╭─ ENTRIES

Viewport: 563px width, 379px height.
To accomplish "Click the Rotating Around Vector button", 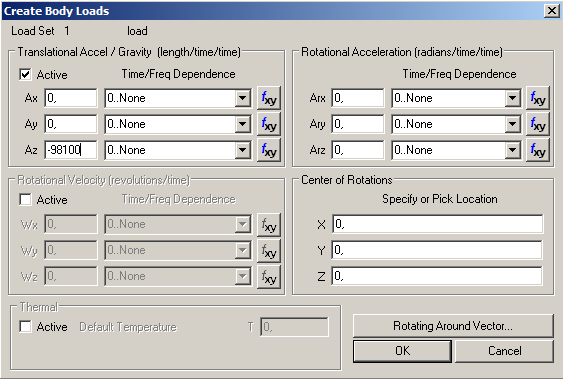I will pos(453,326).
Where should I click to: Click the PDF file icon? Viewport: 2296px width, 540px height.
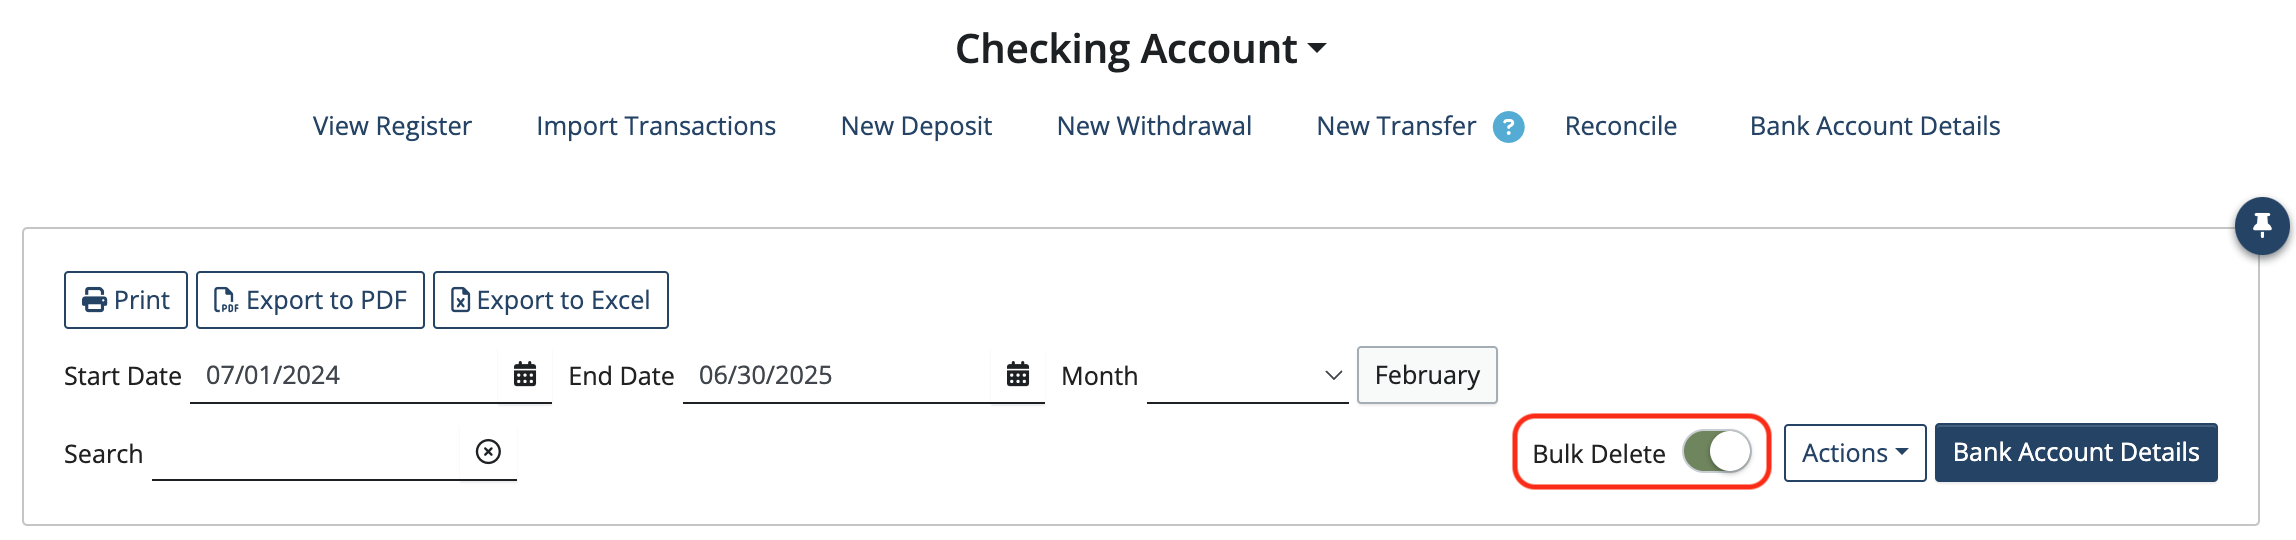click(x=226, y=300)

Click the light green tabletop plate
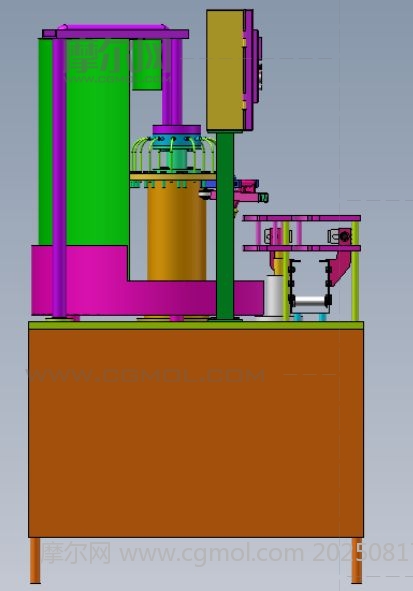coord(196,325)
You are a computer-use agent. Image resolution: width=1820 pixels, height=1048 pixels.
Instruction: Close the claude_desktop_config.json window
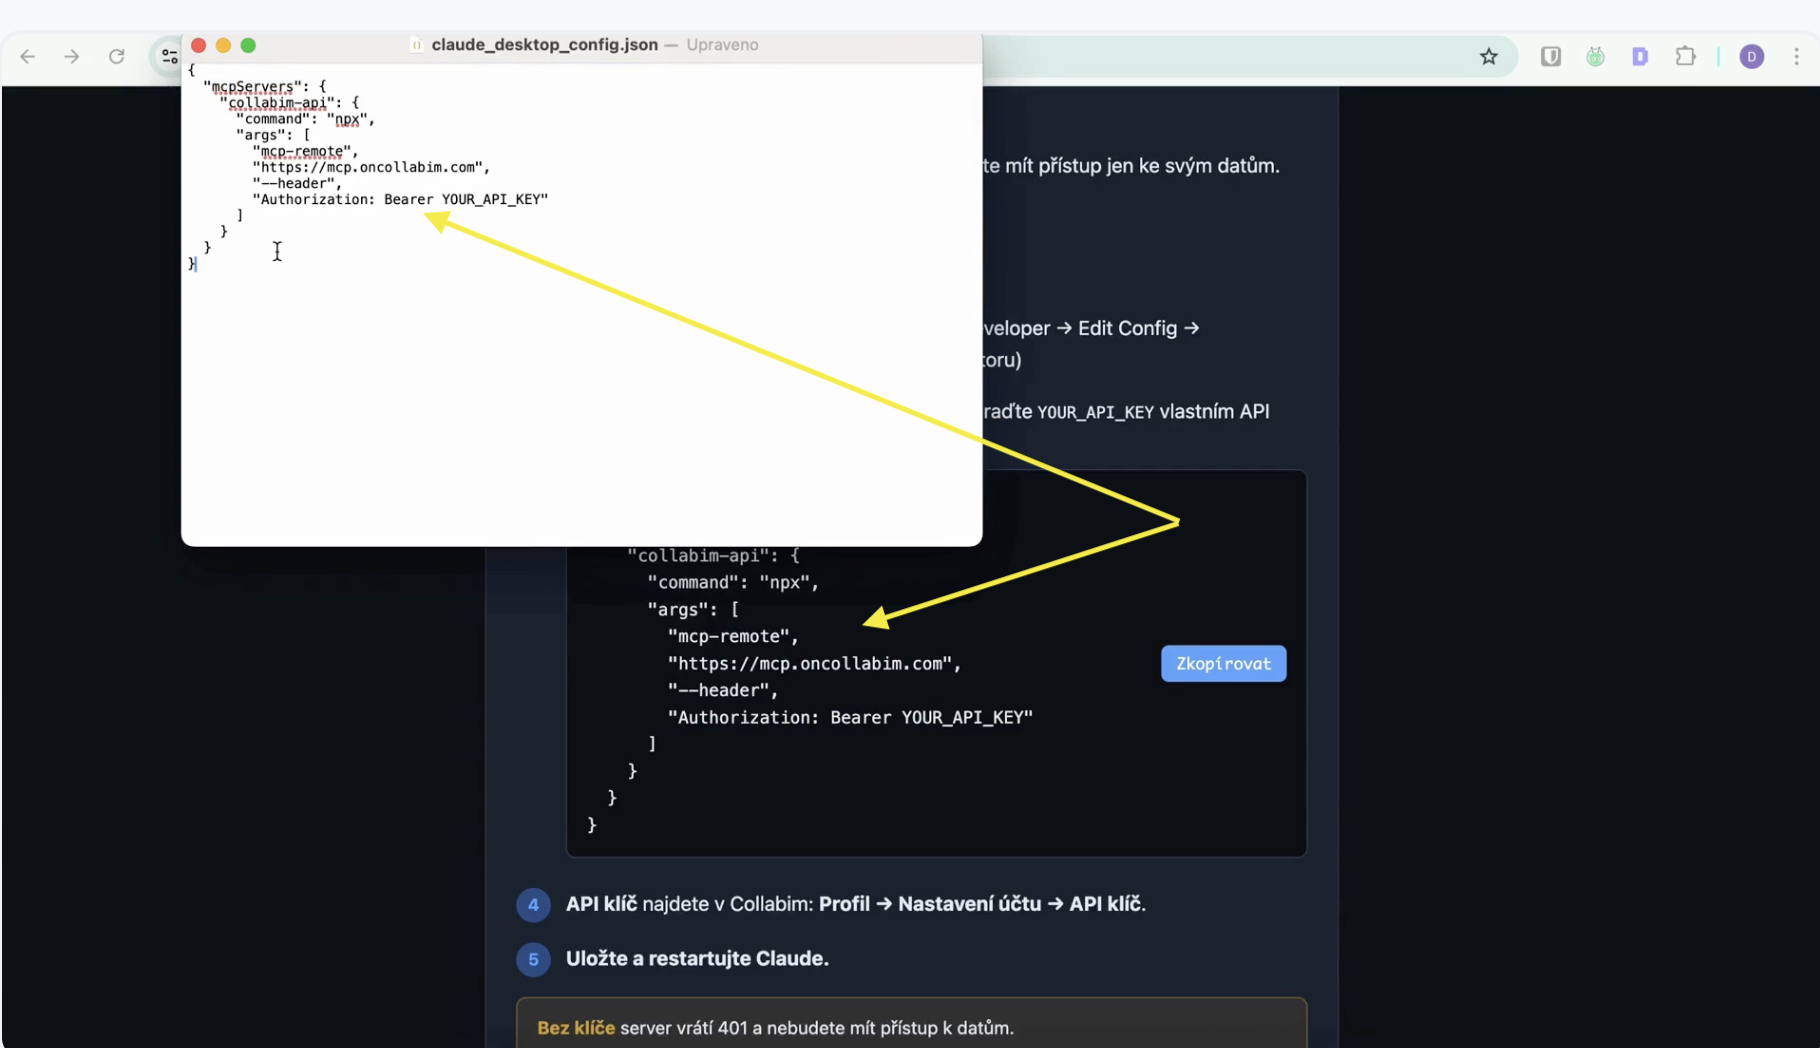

╰─

_AIM OF THE EXERCISE_.
Could you write out everything from the line containing "Click the light green tabletop plate" down to the end of the rows again, with "light green" changed to "pale blue" and nothing else altered? Leave the pictures out of your answer.

_CORRECT RESULT_.
Click the pale blue tabletop plate
coord(196,325)
You are a computer-use agent. Image resolution: width=1820 pixels, height=1048 pixels.
Instruction: Close the claude_desktop_config.json window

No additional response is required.